The research group headed by Aram Prokop at the Institute for Experimental Oncology of the Children’s Hospital in Cologne, Germany, is studying new antileukemia and antitumor compounds that induce apoptosis in a wide range of human tumor cell lines and can overcome the multiple drug resistance in leukemia and tumor cells.

The group established leukemia and tumor cell lines that are resistant to the common cytostatics clinically used for treating children with acute lymphoblastic leukemia (ALL). The team used various chemosensitivity assays to demonstrate the ability of newly synthesized compounds to overcome drug resistance in vitro (using drug-resistant leukemia cells) and ex vivo (using drug-resistant primary lymphoblasts from children with ALL).

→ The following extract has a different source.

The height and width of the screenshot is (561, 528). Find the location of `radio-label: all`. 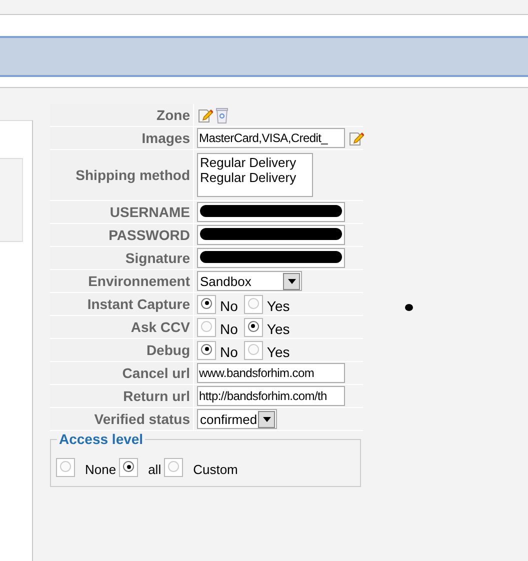

radio-label: all is located at coordinates (155, 470).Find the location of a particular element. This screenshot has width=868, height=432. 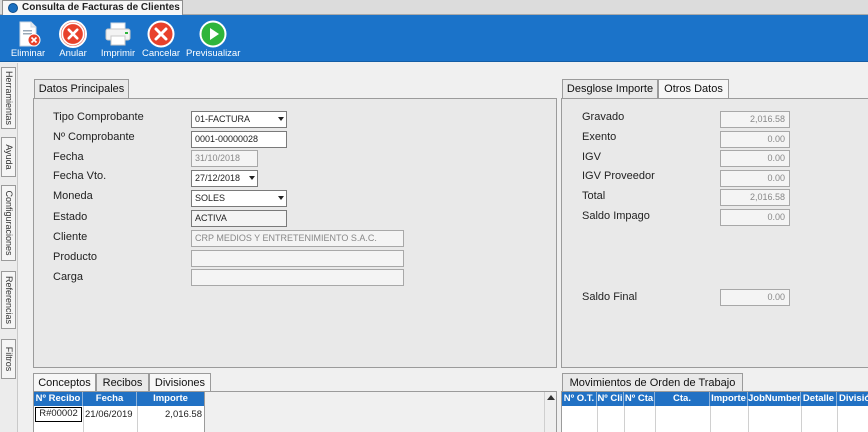

eliminar-label: Eliminar is located at coordinates (28, 54).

The CASY Cell Counter and Analyzer improved the researchers’ workflow in important ways: besides using the CASY system for cell culture quality control, i.e., for determining cell concentration, cell viability, cell volume, cell aggregation and cell debris, they also used it for studying apoptosis induction as early as 24 hours after treatment.

This saved 24 and 48 hours, respectively, when compared to Annexin-V and DNA fragmentation assays. The CASY system accurately measures cell viability, but cannot differentiate between necrotic and apoptotic cells.

Combining CASY measurements with the LDH release assay (for early exclusion of nonspecific necrosis) clearly showed a correlation between decreasing cell proliferation, decreasing cell viability and the induction of apoptosis.